In his Montmartre room, paralyzed with remorse, Vincent surveyed the shipwreck of his life. He later described the events of January as “a calamity”—“the ground gave way under my feet”—“everything that I had built up tumbled down.” Six years of work at Goupil had come to nothing. He had blackened the name he wore so proudly; embarrassed the brother whose admiration he craved; and disgraced the family he longed to rejoin. In a belated effort to check the damage, he sent a flurry of letters and gifts to family and friends, but received back only polite replies—or, in the case of Uncle Cent, no reply at all. Theo wrote so sparingly that Vincent had to plead for news: “I long to hear from you … speak to me of your daily life.” What he did hear about Theo, mostly by other routes, only sharpened the pain: a new promotion, a successful spring sales trip, another volley of praise from Uncle Cent, and a substantial salary increase.
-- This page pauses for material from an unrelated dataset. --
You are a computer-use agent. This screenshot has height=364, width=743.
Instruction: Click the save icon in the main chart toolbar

Overwhelmed by guilt, Vincent returned forty florins that his father had sent him.

At the end of January, Harry Gladwell moved out of Vincent’s boardinghouse, adding isolation to shame. Vincent clearly suspected the timing, only weeks after the debacle with Boussod. In a flash of the paranoia that would later engulf him, he blamed Gladwell’s abandonment on a conspiracy against him.
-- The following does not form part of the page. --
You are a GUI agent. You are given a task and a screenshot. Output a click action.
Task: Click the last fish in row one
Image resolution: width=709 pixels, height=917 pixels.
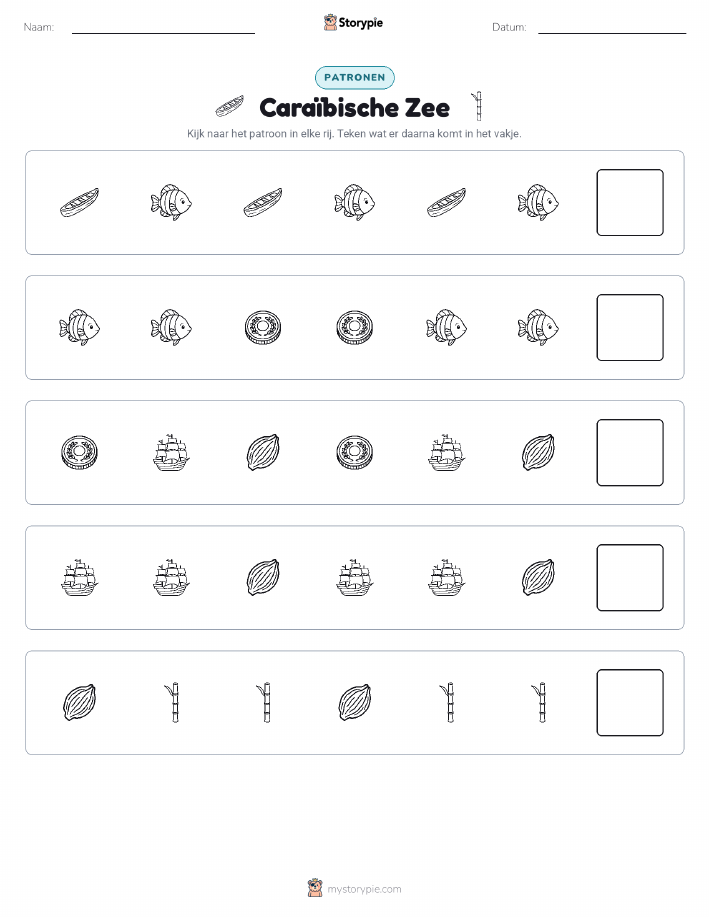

The Englishman’s occasional visits after that could not prevent him from lapsing into old patterns of solitude and self-pity. “We feel lonely now and then and long for friends,” he wrote Theo (distancing himself from the hurt, as he often did, with the plural pronoun). “We would be quite different and happier if we found a friend of whom we might say: ‘He is the one.’ ” Within days of Gladwell’s departure, Vincent attached himself to another employee at work, another troubled young Dutchman, Frans Soek. Vincent invited Soek back to his room and read to him from Andersen. He visited Soek’s Paris apartment where he lived with his wife and mother-in-law. Vincent described them as “two sympathetic souls,” and may have briefly imagined making them into his next family.

BUT HE HAD TO LEAVE
. The shame was too great for him to remain in Paris. His parents dutifully invited him to stay in Etten, but disgrace no doubt awaited him there as well. For reasons he never revealed, Vincent was “firmly resolved” to return to England. To live on his own, however, he had to have a job. Dorus’s strained finances could never subsidize his wanderings—even if Vincent were willing to take his father’s money. But Vincent could think of nothing he wanted to do. The sudden “uprooting” (his word) from Goupil had left him demoralized, adrift, and deeply mortified at the prospect of hunting for another job. “One is simply ‘someone out of work,’ ” he despaired, “a suspicious character.” His parents suggested that he take up accounting, or perhaps build on his indisputable strength (and only experience) by working in an art museum. Or, if he still had a “love for his profession,” why not set up as an art dealer on his own, just as both his uncles had done?